▶ _WHAT YOU WILL DO_: Leave out all pictures. Extract exactly the lines from the one containing "Select the 115F temperature field" through the end of the data.
DATA SHOWN Block Start
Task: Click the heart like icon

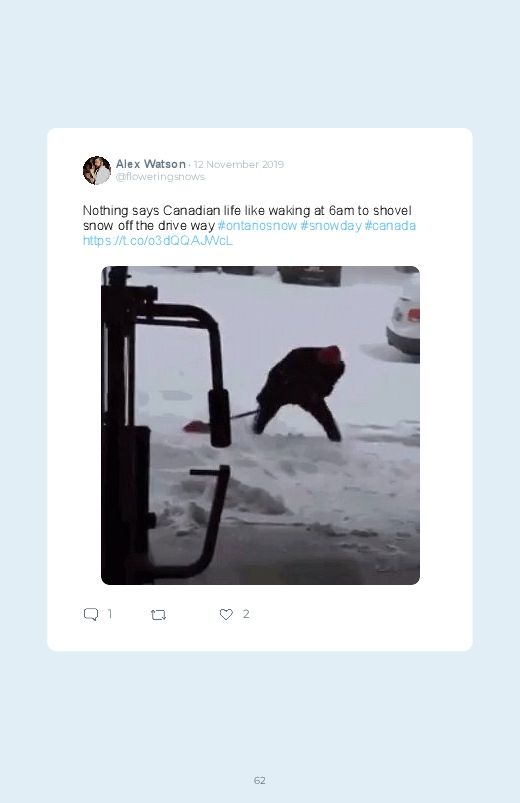Action: [226, 614]
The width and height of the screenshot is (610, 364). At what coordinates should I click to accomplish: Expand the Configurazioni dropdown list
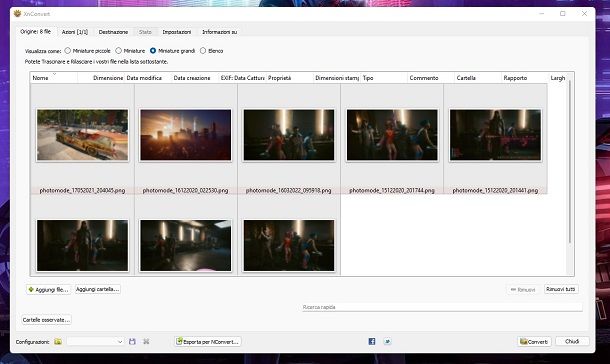[x=95, y=341]
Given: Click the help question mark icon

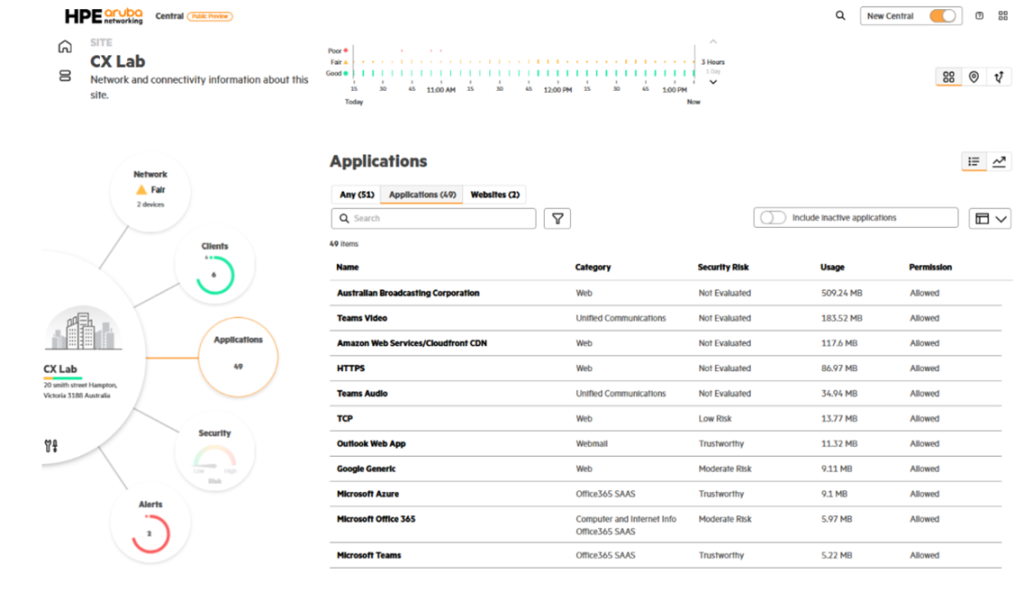Looking at the screenshot, I should click(979, 16).
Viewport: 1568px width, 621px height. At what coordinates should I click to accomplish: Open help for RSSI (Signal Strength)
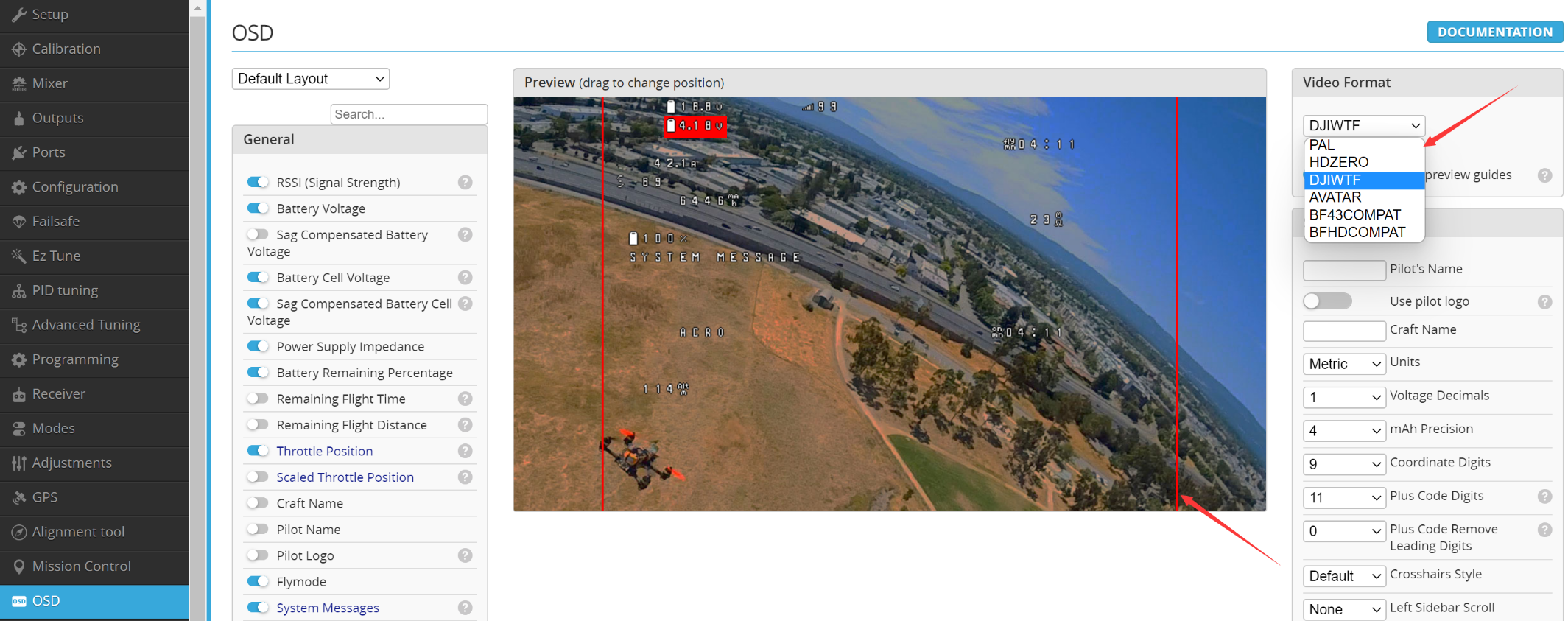coord(465,183)
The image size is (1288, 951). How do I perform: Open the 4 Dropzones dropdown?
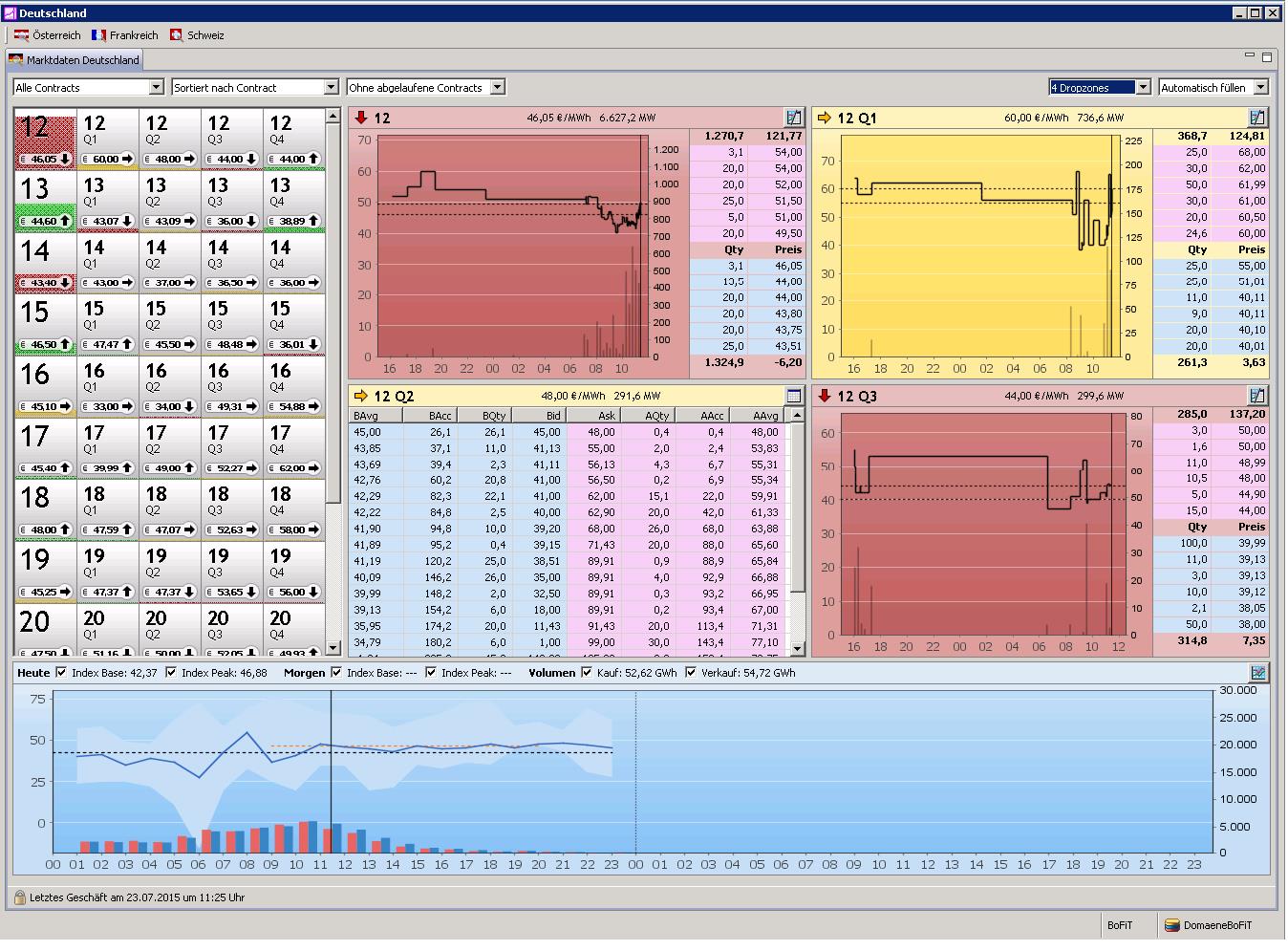coord(1142,88)
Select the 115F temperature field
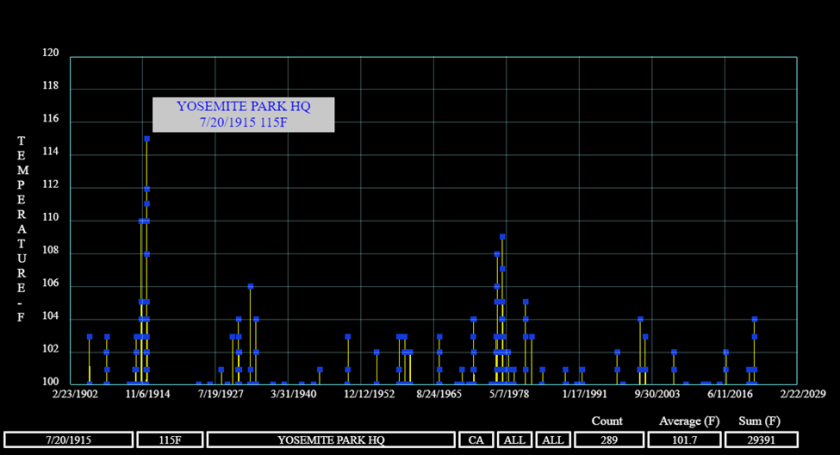Viewport: 840px width, 455px height. (x=169, y=440)
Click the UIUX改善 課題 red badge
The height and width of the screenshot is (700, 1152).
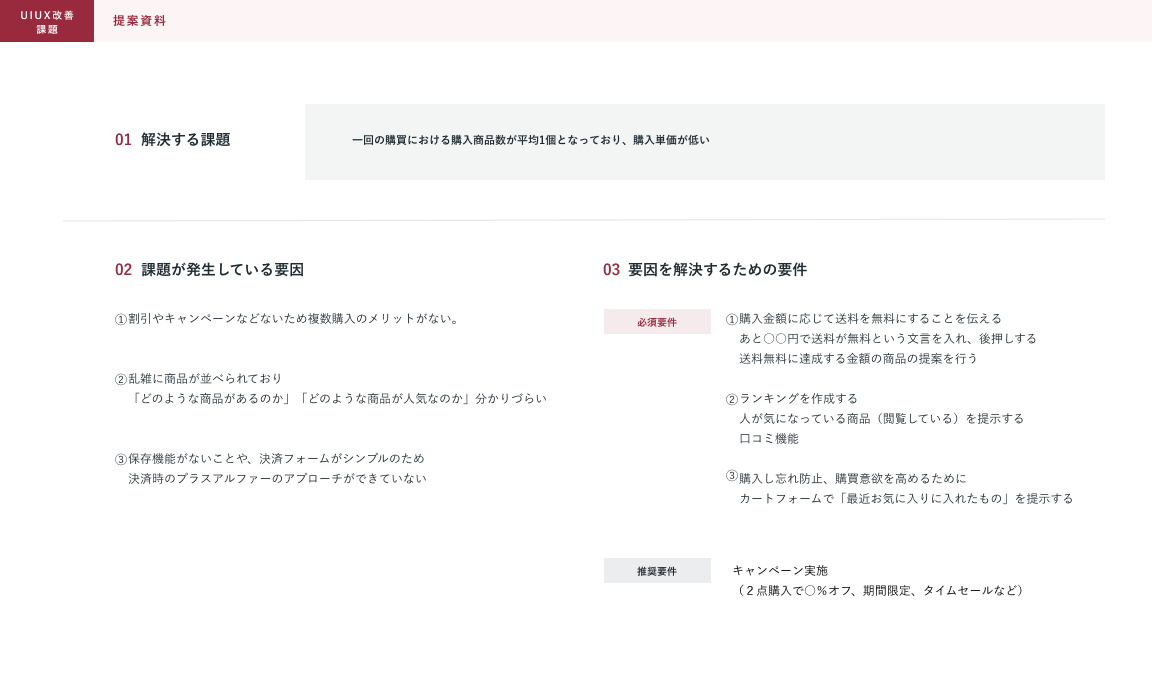pos(47,21)
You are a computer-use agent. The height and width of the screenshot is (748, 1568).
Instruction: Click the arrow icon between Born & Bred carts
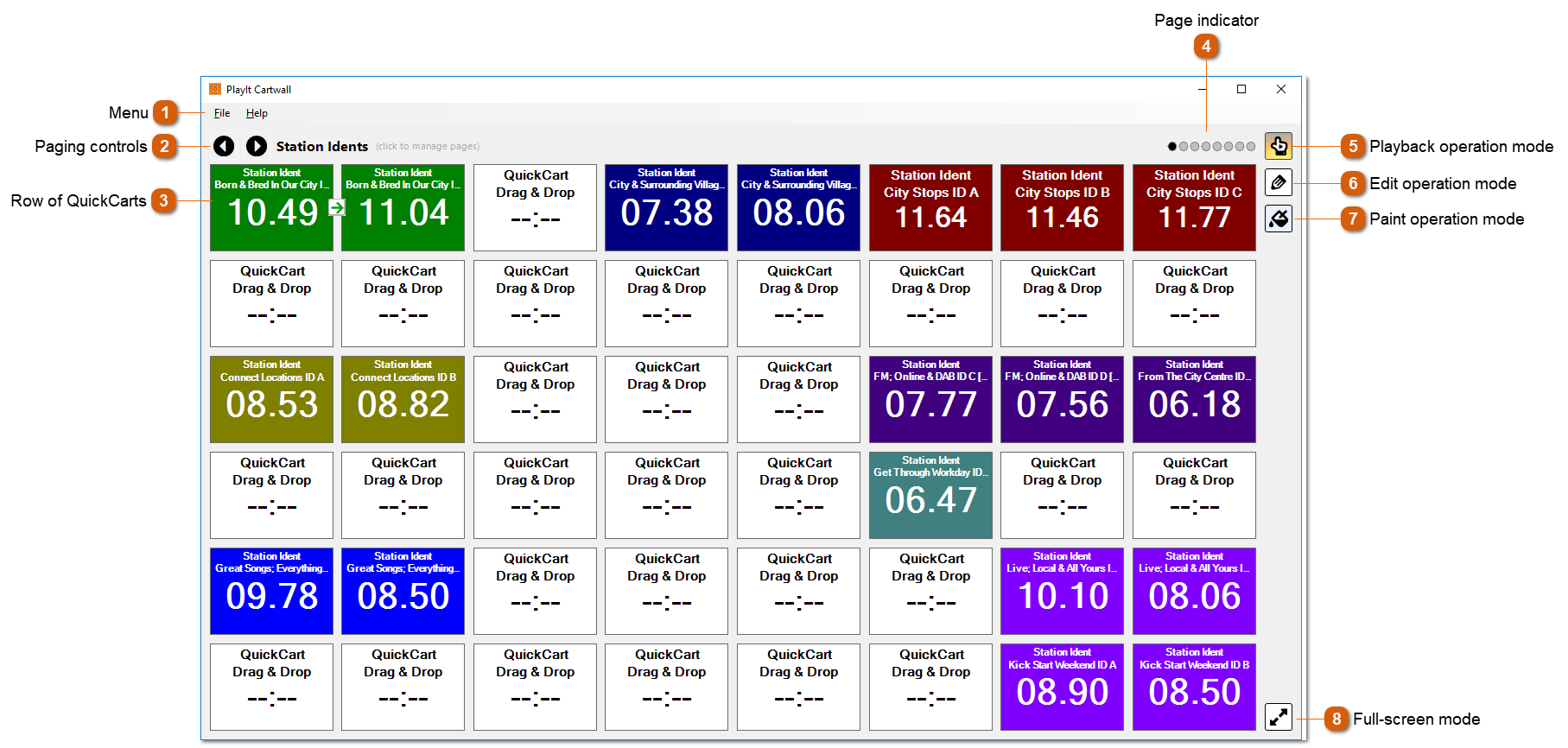[338, 207]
DATA SHOWN Block End
▶ _WORKED SOLUTION_:
Select the 115F temperature field
Viewport: 840px width, 455px height. (x=169, y=440)
Click the UIUX改善 課題 red badge
The height and width of the screenshot is (700, 1152).
pos(47,21)
You are a computer-use agent. The height and width of the screenshot is (748, 1568).
Instruction: Click the arrow icon between Born & Bred carts
[338, 207]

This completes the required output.